Start of Block

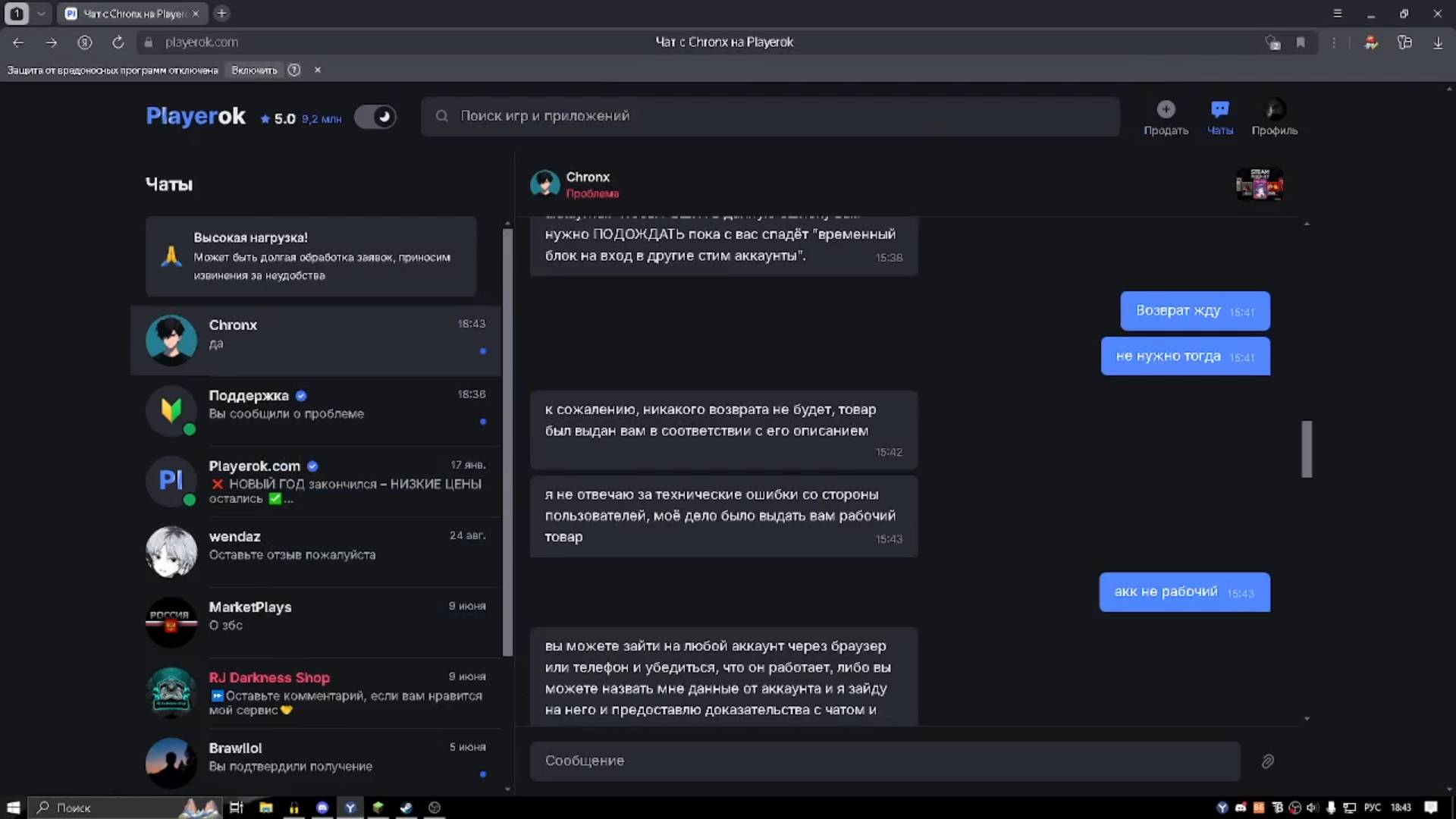Click the chat messages scrollbar thumb
1456x819 pixels.
click(1307, 449)
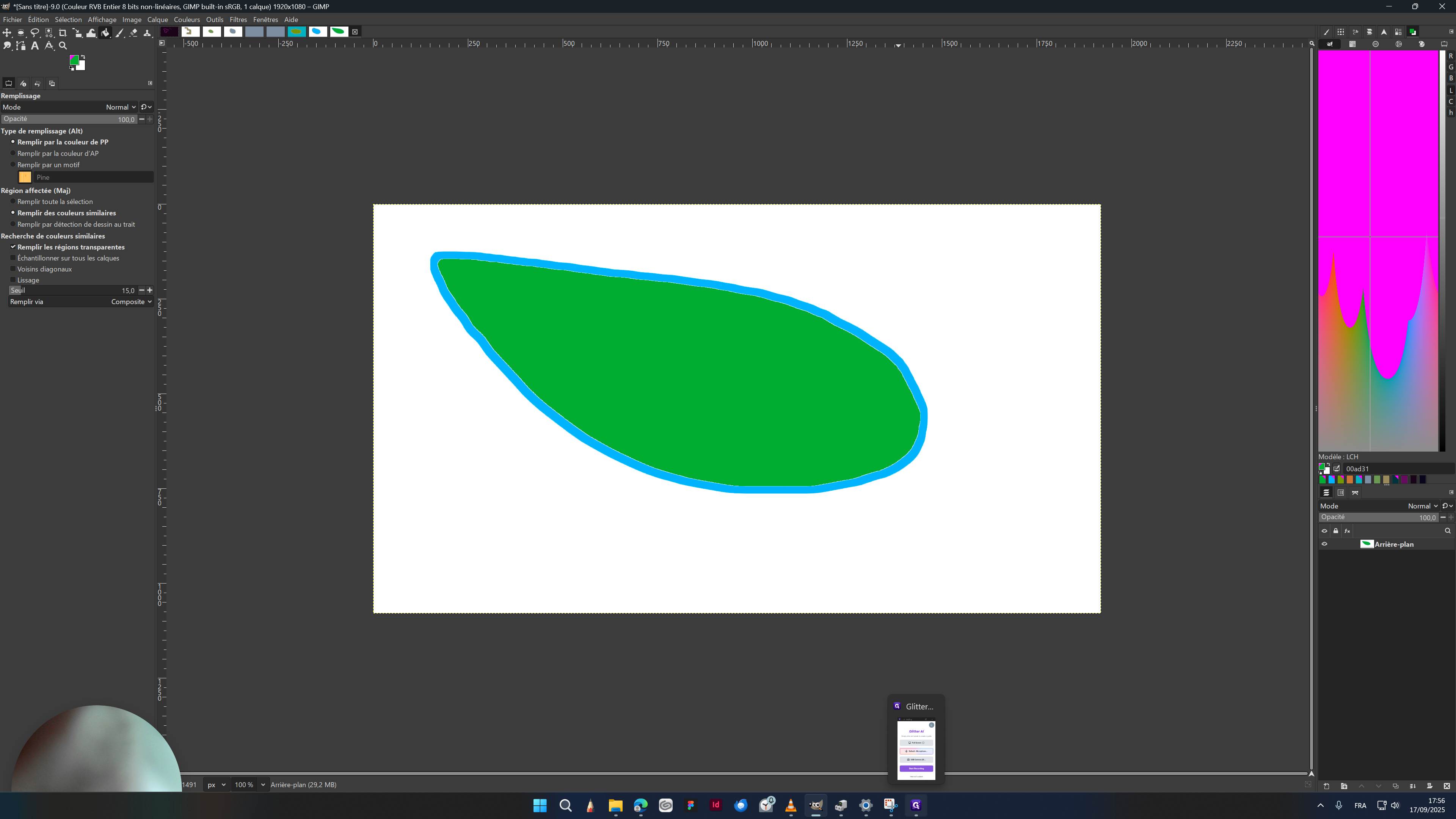Hide the Arrière-plan layer with eye toggle
The width and height of the screenshot is (1456, 819).
(x=1324, y=544)
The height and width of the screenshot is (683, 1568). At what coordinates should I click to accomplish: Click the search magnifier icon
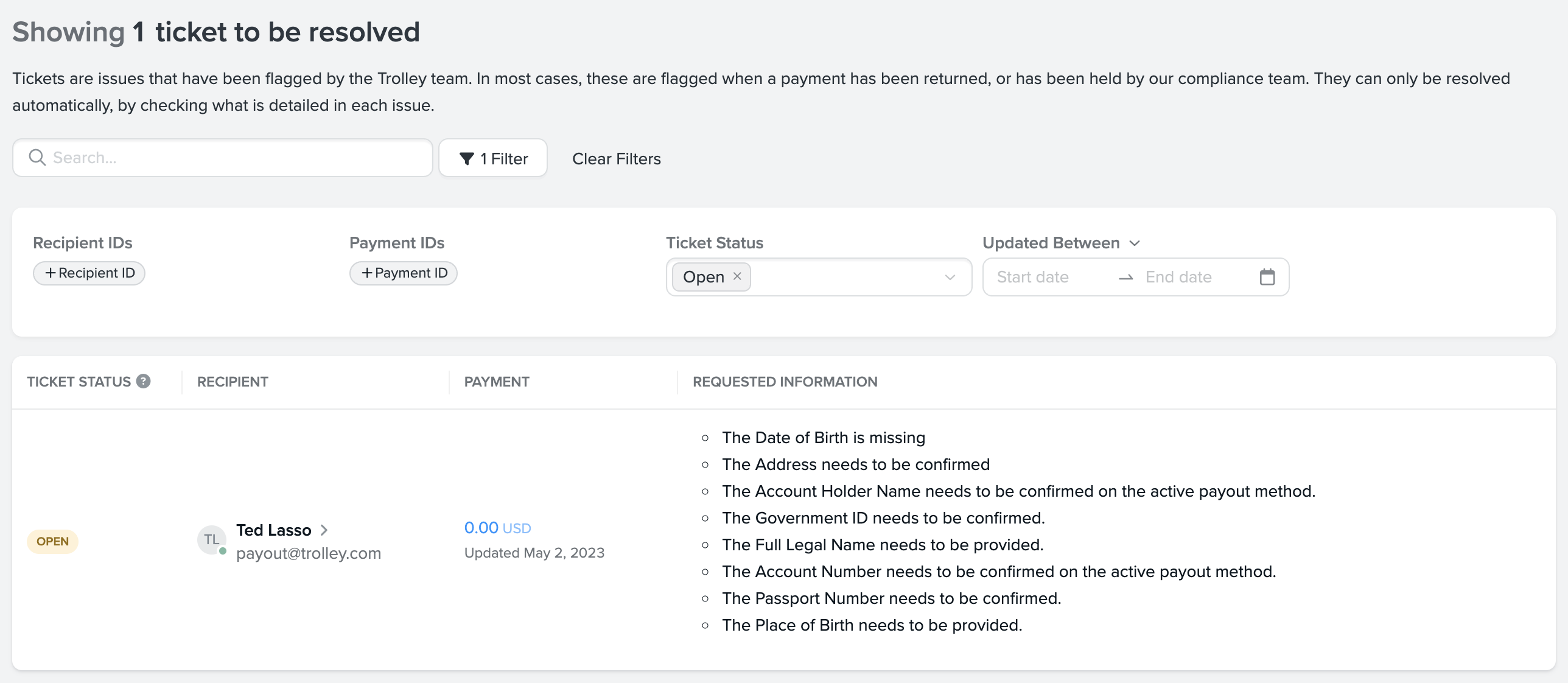point(37,158)
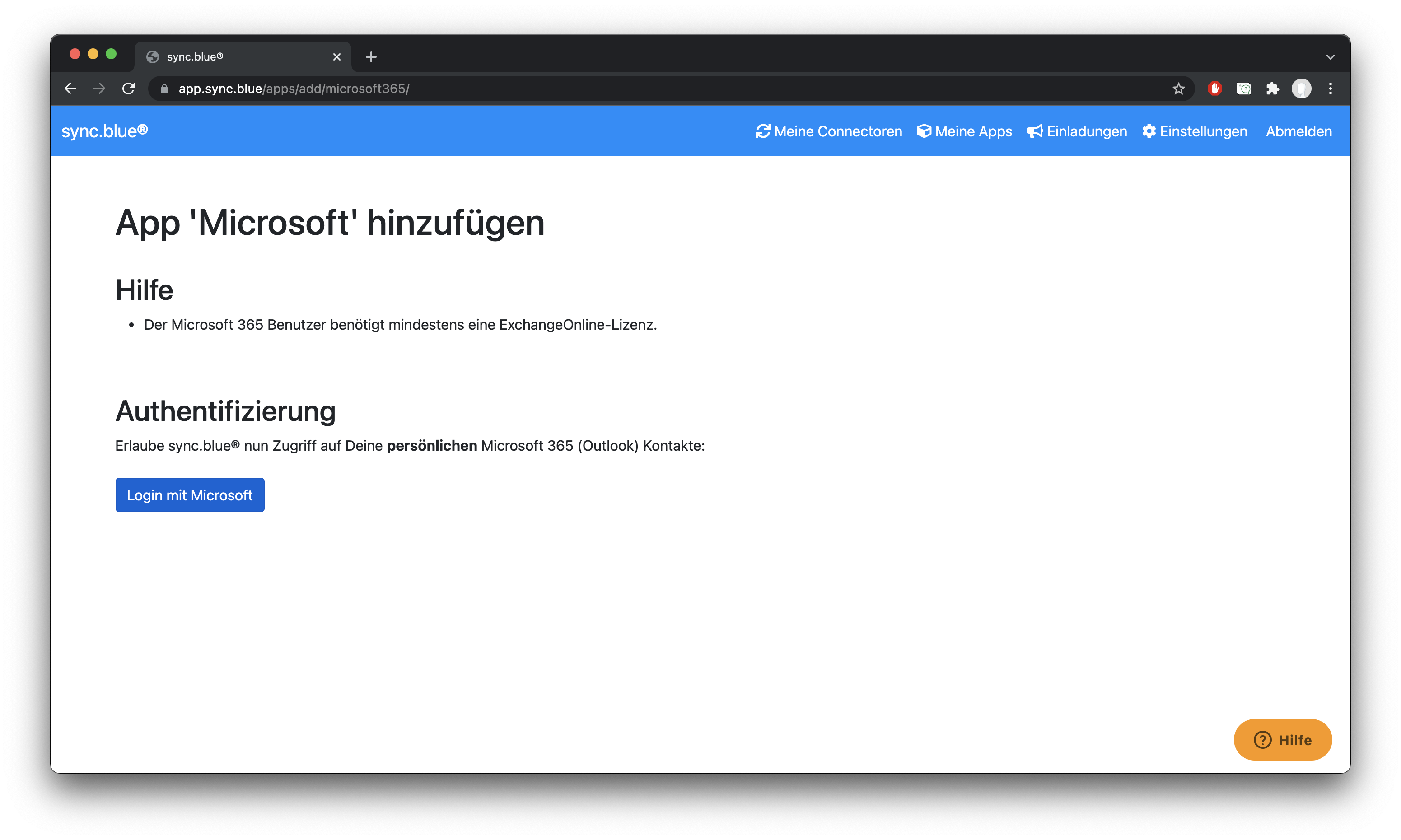
Task: Click the URL address field
Action: (623, 89)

End of Block

→ **Prompt**: No pictures belong in the copy. Return exactly the lines from the line containing "The height and" through the last line of the listing.

→ **Response area**:
The height and width of the screenshot is (683, 1568). At what coordinates should I click to accomplish: Click the search magnifier icon
point(37,158)
Task: Click the URL address field
Action: (623, 89)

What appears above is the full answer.